Link to Report
The Greater Toronto Area (GTA) reached a brief period of stabilization during the third quarter, specifically in the Downtown and Midtown markets where vacancy declined from a record high in the last quarter to 10.9%, a 20-basis point (bps) decline quarter-over-quarter (QoQ).
- While it’s unclear if the GTA’s office market will eventually find its footing amid rising availabilities, transactional activity in the third quarter had an unexpected impact on Downtown occupancy levels. This was attributed to a surge in leasing activity, primarily in grade A properties. Consequently, vacancy rates in Class A Financial Core assets declined to 11.1%, driven by over 200,000 square feet of positive net absorption.
- Suburban office spaces experienced a contrasting trend, with a noticeable increase in unoccupied space, particularly pronounced in the GTA West region.

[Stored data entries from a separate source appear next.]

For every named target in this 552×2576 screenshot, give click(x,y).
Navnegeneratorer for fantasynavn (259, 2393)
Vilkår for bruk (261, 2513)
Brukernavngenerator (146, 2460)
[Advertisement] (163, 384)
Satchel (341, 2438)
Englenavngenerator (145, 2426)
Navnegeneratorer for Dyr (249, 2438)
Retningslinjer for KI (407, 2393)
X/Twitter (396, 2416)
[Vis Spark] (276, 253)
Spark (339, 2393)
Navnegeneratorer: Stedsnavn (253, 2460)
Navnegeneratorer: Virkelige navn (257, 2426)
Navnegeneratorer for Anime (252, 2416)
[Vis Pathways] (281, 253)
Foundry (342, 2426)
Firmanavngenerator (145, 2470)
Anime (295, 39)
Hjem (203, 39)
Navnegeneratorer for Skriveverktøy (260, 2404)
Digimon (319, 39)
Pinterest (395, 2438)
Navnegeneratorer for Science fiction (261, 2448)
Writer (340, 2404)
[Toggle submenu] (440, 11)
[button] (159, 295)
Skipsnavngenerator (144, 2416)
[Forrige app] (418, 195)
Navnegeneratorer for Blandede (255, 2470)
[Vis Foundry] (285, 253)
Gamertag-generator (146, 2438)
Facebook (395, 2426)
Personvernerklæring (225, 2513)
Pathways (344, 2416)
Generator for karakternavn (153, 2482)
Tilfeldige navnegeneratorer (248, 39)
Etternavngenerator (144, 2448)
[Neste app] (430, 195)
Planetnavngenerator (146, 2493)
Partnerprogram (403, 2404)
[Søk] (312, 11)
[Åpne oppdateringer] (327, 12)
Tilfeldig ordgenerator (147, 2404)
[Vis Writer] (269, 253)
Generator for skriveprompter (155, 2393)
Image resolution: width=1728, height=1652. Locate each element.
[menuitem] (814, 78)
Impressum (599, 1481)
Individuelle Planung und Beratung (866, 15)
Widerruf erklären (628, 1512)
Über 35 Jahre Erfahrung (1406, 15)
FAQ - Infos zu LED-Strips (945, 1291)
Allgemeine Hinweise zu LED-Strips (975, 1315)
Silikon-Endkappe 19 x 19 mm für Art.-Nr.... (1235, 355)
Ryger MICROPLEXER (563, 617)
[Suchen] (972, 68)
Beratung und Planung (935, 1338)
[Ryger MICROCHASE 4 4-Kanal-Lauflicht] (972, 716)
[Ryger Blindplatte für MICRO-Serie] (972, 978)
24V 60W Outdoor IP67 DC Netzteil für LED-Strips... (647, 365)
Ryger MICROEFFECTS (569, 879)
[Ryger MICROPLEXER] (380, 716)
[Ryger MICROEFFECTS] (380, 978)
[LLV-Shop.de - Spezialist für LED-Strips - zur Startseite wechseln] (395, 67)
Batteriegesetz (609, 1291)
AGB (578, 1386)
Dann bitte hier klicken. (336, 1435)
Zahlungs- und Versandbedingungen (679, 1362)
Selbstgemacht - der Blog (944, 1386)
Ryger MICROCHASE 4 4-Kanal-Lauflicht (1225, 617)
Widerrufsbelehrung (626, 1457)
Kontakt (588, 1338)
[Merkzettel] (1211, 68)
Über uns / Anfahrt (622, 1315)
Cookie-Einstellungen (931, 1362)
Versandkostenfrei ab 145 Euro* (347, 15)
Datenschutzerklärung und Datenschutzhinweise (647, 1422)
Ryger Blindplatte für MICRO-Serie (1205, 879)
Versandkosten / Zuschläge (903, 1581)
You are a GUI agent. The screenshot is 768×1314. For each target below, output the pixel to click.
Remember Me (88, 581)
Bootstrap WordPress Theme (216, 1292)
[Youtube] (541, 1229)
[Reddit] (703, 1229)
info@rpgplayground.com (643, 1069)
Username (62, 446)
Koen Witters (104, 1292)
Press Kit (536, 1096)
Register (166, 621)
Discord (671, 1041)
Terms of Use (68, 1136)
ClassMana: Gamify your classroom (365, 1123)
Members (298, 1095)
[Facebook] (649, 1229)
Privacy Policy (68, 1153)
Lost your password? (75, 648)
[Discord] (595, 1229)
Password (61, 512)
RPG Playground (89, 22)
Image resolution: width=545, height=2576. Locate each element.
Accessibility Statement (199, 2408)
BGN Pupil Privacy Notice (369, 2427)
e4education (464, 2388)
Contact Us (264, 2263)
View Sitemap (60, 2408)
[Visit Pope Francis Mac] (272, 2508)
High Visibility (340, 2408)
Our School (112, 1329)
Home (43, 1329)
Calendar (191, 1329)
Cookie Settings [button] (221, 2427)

Suburban vacancy rates decreased for a second consecutive quarter, dropping by as much as 30 basis points (bps) on a QoQ basis, settling at 11.0%.
- Recent analysis revealed a consistent downward trend in the average days on market for sublease listings, spanning four consecutive quarters and averaging a 24% decrease. Prospective tenants have increasingly shown interest in turnkey solutions, further contributing to this shift.
- Although project completions were initially sluggish, the year is expected to conclude with the delivery of over 1.5 million square feet office space, including 160 Front Street and Hines’ mass timber project, T3 Sterling.